# EXERCISE MATERIAL
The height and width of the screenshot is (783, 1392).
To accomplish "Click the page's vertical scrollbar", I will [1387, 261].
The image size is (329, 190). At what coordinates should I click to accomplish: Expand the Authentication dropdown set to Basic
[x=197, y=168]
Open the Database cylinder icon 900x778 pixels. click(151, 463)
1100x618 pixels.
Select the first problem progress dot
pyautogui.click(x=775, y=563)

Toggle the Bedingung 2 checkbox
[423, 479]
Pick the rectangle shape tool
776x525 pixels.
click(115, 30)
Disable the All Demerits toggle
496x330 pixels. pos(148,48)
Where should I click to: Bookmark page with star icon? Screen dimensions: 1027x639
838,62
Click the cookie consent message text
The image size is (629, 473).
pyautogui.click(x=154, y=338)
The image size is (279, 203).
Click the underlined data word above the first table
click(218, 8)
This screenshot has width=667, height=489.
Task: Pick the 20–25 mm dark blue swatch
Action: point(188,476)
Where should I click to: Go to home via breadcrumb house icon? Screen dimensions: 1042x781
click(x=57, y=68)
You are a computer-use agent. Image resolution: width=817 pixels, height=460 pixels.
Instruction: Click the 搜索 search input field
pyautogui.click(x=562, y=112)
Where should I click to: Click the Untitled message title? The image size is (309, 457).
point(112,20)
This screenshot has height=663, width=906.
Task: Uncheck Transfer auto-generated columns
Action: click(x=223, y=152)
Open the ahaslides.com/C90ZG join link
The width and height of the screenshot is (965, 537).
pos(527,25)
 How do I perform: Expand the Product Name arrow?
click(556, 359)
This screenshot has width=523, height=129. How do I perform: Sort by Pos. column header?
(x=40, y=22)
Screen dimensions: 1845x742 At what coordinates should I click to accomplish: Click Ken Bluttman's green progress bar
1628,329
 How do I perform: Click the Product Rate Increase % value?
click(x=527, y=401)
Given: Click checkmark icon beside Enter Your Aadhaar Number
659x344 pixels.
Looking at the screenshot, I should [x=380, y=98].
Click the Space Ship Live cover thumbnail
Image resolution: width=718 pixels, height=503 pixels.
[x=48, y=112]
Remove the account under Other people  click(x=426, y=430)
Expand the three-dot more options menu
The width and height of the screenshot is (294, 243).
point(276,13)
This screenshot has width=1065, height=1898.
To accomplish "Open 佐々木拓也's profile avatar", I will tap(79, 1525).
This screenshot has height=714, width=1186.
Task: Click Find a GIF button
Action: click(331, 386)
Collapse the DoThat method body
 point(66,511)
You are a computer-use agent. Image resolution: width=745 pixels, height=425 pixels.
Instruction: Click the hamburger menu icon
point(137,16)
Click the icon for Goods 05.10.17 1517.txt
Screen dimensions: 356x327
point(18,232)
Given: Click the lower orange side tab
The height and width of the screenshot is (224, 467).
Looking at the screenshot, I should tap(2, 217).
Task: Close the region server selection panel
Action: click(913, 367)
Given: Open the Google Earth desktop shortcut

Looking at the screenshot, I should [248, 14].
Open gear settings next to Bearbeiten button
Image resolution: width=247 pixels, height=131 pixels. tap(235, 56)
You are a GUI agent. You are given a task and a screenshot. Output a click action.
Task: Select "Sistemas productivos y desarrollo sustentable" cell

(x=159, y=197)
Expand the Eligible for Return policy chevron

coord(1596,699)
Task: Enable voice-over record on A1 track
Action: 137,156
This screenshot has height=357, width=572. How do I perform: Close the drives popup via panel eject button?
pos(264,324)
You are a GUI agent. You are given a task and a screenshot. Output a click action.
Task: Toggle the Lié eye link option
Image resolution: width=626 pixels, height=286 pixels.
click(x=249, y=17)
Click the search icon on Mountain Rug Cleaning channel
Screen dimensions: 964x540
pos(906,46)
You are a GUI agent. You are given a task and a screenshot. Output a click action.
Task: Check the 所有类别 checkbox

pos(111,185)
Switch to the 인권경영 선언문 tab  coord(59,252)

# BRIEF
Copy every line of the data where "computer" is found.

# REPLY TO THE TASK
You are a computer-use agent. Image resolution: width=817 pixels, height=460 pixels.
You are a computer-use agent. Image resolution: width=745 pixels, height=425 pixels.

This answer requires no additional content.